Go to Lichens NS to vote and learn more about our lichens. (Poll closes end of January 23rd.)

A few of the things I love about lichens:

    • You can collect a lichen or group of lichens, put them in a paper envelop  and leave it on the shelf for many years, take the lichens out, put them  in a dish in the sun and they will start photosynthesizing and growing again. (‘Same for Mosses). So ‘easy to collect and store and fun for kids (anyone really), e.g.,  make a lichen and moss garden in a bowl. Lichens have even survived one and a half years on the exterior of the International Space Station

Lungwort lichen, an indicator of good air quality, on red maple

  • Lichens are a very diverse, interesting group that can be enjoyed any time of year (‘Same for Mosses). Nova Scotia is a hotspot for biodiversity of lichens and mosses (although we are degrading forest habitats very quickly).
  • Troy McMullin describes lichens as the “Corals of the Forest” because like reef-building corals, they are a symbiosis between a photosynthetic partner(s) and a heterotrophic partner(s).  (A  heterotroph is an organism requiring food).
  • There’s lots known about lichens of Nova Scotia.
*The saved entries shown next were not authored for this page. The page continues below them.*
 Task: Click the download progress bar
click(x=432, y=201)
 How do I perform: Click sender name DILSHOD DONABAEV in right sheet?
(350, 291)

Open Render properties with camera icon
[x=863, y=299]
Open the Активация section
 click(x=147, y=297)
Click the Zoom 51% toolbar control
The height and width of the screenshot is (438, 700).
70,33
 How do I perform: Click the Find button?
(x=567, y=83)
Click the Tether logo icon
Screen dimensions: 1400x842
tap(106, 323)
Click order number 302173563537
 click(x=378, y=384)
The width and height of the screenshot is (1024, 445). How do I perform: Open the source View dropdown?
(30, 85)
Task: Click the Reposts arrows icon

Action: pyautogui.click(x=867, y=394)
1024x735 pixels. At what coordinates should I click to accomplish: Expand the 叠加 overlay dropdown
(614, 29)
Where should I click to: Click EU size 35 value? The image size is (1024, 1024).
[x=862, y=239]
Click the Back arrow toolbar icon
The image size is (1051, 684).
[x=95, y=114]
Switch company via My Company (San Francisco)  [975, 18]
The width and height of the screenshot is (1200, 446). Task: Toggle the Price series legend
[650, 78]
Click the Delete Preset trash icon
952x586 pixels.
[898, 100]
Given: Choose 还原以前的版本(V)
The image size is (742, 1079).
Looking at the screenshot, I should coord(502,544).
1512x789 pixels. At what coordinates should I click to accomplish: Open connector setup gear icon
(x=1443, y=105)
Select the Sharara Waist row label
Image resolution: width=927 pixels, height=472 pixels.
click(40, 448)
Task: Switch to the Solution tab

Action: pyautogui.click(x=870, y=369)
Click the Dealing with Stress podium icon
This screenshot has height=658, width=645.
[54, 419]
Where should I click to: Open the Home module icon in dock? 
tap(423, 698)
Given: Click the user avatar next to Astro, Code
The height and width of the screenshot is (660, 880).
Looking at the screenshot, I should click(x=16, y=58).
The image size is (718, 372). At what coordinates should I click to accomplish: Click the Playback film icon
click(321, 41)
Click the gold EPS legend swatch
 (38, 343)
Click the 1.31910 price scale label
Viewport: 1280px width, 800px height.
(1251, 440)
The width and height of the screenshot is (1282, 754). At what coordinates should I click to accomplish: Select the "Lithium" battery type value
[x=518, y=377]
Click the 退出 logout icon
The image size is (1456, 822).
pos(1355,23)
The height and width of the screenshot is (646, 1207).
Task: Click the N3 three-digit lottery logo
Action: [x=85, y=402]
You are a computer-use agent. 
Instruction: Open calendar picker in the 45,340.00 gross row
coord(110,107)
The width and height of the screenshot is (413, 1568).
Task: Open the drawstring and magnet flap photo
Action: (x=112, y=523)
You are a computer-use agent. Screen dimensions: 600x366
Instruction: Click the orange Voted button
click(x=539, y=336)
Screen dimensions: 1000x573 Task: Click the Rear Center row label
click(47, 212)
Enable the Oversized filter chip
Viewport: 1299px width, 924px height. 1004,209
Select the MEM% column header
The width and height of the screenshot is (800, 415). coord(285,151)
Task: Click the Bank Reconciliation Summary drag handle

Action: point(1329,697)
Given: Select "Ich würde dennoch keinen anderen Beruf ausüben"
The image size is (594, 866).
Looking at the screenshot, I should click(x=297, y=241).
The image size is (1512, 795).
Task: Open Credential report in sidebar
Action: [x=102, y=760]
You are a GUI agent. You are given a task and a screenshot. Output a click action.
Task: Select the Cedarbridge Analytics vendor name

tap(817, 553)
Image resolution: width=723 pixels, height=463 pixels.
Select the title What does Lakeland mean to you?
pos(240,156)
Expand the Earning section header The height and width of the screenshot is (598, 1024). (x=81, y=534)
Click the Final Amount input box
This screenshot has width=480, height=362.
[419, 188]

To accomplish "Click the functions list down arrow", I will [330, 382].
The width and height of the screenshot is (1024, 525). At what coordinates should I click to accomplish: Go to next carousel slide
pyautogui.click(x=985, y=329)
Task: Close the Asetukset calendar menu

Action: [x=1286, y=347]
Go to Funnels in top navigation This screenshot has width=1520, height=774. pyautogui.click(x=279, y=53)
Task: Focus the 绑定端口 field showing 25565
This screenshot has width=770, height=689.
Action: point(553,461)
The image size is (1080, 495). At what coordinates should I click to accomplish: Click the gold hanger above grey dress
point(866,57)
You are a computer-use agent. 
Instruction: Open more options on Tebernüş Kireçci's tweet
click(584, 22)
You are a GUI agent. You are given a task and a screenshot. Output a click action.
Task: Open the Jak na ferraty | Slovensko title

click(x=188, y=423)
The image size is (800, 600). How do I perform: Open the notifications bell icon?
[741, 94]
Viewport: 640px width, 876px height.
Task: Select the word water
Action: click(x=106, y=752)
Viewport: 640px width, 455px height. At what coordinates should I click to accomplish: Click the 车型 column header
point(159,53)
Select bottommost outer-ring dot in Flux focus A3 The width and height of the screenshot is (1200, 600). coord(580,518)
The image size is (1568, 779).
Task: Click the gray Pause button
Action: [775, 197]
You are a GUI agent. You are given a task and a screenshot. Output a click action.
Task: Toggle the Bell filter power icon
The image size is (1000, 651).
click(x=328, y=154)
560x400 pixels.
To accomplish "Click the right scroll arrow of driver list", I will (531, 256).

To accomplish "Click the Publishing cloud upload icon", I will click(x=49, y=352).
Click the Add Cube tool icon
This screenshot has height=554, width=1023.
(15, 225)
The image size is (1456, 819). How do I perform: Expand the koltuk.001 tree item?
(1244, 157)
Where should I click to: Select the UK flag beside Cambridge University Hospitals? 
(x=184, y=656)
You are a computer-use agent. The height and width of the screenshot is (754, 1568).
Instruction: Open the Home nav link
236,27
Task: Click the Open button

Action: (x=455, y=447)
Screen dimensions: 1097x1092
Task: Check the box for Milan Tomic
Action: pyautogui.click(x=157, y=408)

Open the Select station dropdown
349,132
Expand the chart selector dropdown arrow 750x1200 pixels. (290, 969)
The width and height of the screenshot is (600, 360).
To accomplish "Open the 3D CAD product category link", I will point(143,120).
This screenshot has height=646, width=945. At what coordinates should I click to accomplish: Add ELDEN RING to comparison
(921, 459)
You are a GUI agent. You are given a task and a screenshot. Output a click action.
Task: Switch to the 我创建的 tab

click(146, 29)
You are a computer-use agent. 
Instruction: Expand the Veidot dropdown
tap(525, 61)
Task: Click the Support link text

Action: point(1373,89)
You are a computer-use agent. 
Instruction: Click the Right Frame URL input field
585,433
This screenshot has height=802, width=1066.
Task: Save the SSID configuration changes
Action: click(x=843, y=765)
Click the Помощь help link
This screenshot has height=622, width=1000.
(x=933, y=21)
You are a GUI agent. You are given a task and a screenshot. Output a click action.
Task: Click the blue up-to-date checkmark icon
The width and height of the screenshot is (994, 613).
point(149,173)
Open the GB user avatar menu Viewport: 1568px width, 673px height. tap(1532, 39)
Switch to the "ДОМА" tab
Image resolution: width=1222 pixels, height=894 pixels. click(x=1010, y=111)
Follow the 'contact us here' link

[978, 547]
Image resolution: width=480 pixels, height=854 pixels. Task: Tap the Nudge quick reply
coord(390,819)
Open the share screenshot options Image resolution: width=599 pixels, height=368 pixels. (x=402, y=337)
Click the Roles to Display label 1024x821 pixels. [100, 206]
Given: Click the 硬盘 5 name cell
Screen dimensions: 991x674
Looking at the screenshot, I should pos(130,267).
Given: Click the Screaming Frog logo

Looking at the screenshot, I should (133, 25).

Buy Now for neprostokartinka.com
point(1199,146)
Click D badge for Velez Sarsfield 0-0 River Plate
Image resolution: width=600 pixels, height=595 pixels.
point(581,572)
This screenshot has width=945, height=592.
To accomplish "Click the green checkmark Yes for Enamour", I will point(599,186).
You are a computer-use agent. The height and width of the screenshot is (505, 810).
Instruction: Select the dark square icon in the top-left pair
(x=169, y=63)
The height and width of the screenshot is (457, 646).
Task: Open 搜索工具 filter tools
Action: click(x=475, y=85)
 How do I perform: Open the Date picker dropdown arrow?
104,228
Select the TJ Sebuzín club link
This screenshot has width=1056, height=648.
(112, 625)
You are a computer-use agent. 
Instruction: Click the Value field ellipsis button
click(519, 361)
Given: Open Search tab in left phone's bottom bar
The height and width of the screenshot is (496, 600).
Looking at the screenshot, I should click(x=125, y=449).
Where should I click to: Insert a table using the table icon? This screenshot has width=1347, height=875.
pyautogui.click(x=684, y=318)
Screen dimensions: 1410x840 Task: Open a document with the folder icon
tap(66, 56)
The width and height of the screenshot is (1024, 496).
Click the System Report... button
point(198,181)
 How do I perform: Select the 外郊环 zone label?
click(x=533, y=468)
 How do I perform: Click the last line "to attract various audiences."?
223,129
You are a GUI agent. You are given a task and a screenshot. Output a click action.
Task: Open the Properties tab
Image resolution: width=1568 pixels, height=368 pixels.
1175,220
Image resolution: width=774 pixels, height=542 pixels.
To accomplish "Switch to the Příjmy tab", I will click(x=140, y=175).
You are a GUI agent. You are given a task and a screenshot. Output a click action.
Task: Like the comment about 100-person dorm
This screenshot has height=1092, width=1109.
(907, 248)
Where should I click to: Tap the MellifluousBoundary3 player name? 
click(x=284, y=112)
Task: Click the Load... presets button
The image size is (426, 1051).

Just do a Google Search for Lichens of Nova Scotia to see a whole bunch of interesting stuff
  • Research in Nova Scotia has shown how lichens can be used as indicators of air quality  or more broadly, Ecosystem Health , and of Old Growth

View also:

What lichens and lichenologists can and sometimes cannot tell us
Post on NSFN Nov 4, 2016

Highly recommended introductory field guide:

Common Lichens of Northeastern North America
by “our own” Troy McMullin and Frances Anderson (2015). 

Troy McMullin studied lichens in NS for his Master of Environmental Studies degree at Dalhousie University, went on to do a PhD on lichens and is now “the Lichen Guy” at the Canadian Museum of Nature.

Frances Anderson is a largely self-taught lichenologist,  now one of our leading experts.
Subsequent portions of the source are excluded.